Archive for: November 2012

Analysts Estimate PPI Compensation Package Can Reach £16 Billion

Currently, the UK PPI crisis is now estimated to have a total of £12.96 billion in bank expenses for repaying all customers mis sold the insurance policy but financial analysts estimate that the amount can still increase next year. With over a 150% growth in the number of PPI claims from 2011 to 2012 and the Financial Ombudsman receiving 1,500 claims on a daily basis, analysts estimate the amount can reach up to £16 billion halfway next year.

All UK banks have set aside additional money for compensating all who are mis sold PPI. Lloyds still leads after setting aside £1 million more to add to their already-existing £5.3 billion PPI bill. Barclays, at £2 billion, is now at £2.7 billion after setting aside £700 million more for PPI. RBS reaches £1.7 after setting aside £400 million and HSBC is now at £1.3, setting aside an additional £220 million.

Claims management companies were criticised by banks for capitalizing on consumer claims and “clogging” the process with almost 1/5 of the claims appearing duplicated or fraudulent. However, CMCs like MisSoldPPIClaimsCo.co.uk, state that they thoroughly look through every claim they receive. They also mention that if the bank did what the Financial Services Authority asked them to do, there will be no PPI industry from CMCs.

Early this year, the FSA asked all UK banks who mis sold PPI to write to potentially mis sold customers.

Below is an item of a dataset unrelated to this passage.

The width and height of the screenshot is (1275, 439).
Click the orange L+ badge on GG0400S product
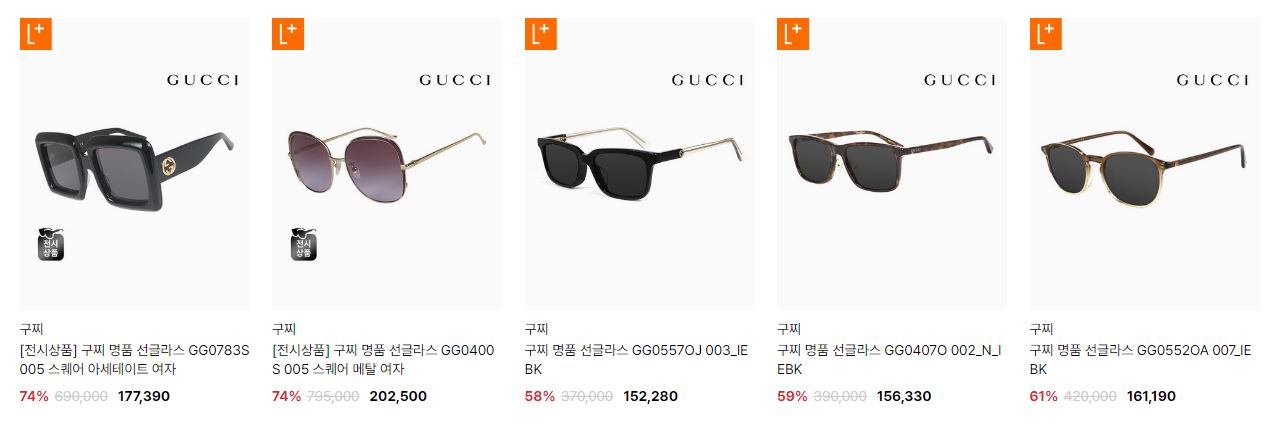click(287, 34)
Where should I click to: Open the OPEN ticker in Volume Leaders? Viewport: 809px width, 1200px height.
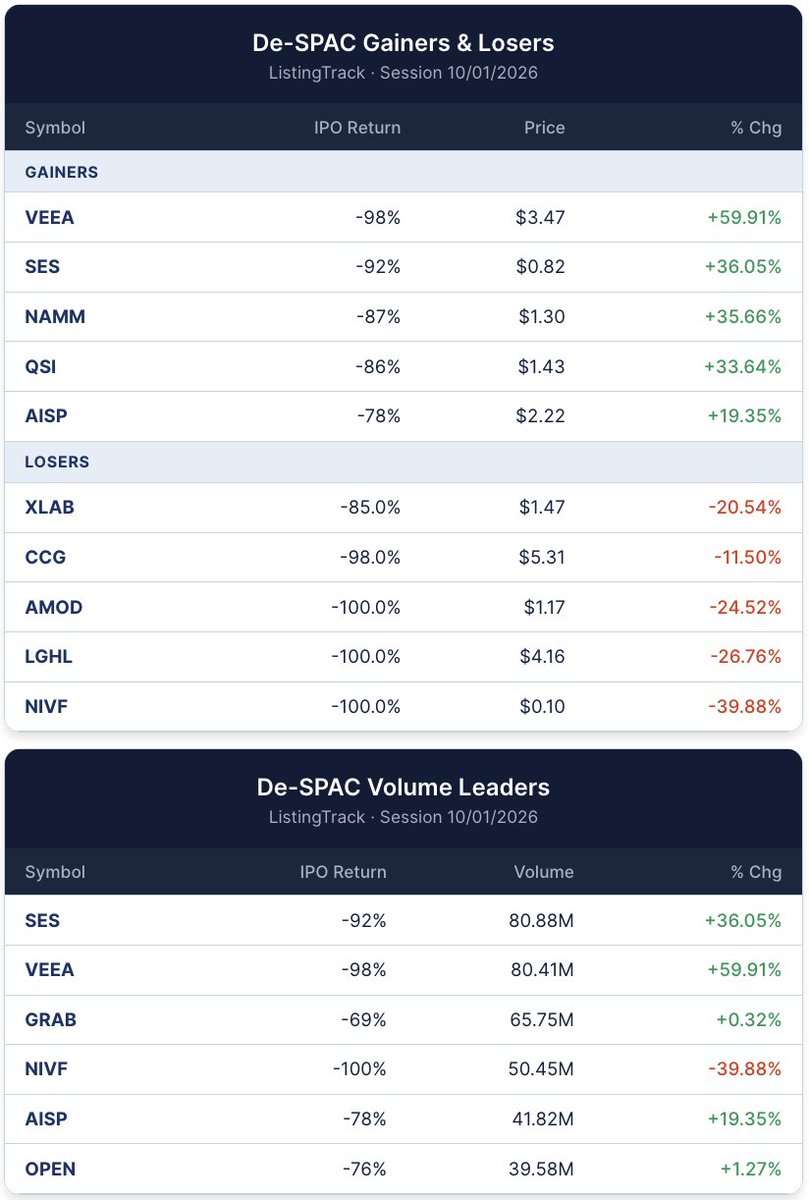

However, banks never fully performed the task, seeing the great number of bogus claims coming from many customers. Banks also blame the FSA for the increased number of PPI claims, increasing their bureaucratic costs.

The Financial Ombudsman Service proposed a no-claim payout for consumers because the service saw that banks were “dragging their feet” in resolving the situation. The no-claim payout compensates the mis sold consumer without having to make a claim as crediting and insurance companies will work directly with the regulator in identifying the cases.